## start Article

Trump’s racist tweet circus & the part the media plays

Were Trump’s comments about the Squad newsworthy? I can answer that, I think: Of course they were. But let’s go a level down. Why were they so much more newsworthy than anything else? What made them more newsworthy than, say, the memo revealing that the Trump administration has basically abdicated the job of prosecuting white-collar criminals, or Senate Democrats’ continuing efforts to pass a bill that would address the asylum crisis in a humane way?

Part of the problem here is that the media isn’t a “we.” For all the claims of media bias or conspiracy, we’re actually a collection of outlets in competition with each other for the audience’s attention. When everyone else is covering something, it’s hard not to also cover that thing. Moreover, we’re a collection of outlets navigating a shaky business model: Trump coverage means traffic, and traffic is part of the business. In practice, those incentives do not enter our editorial conversations explicitly, but they are part of the context in which those decisions are made.

## end Article
## start Extracted information

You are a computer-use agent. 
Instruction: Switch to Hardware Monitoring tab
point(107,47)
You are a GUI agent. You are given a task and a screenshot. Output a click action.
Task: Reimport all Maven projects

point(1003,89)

## end Extracted information

Quote every sentence that ends with a question mark in the article on Trump's tweets and the media.

**Exercise output**
Were Trump’s comments about the Squad newsworthy?
Why were they so much more newsworthy than anything else?
What made them more newsworthy than, say, the memo revealing that the Trump administration has basically abdicated the job of prosecuting white-collar criminals, or Senate Democrats’ continuing efforts to pass a bill that would address the asylum crisis in a humane way?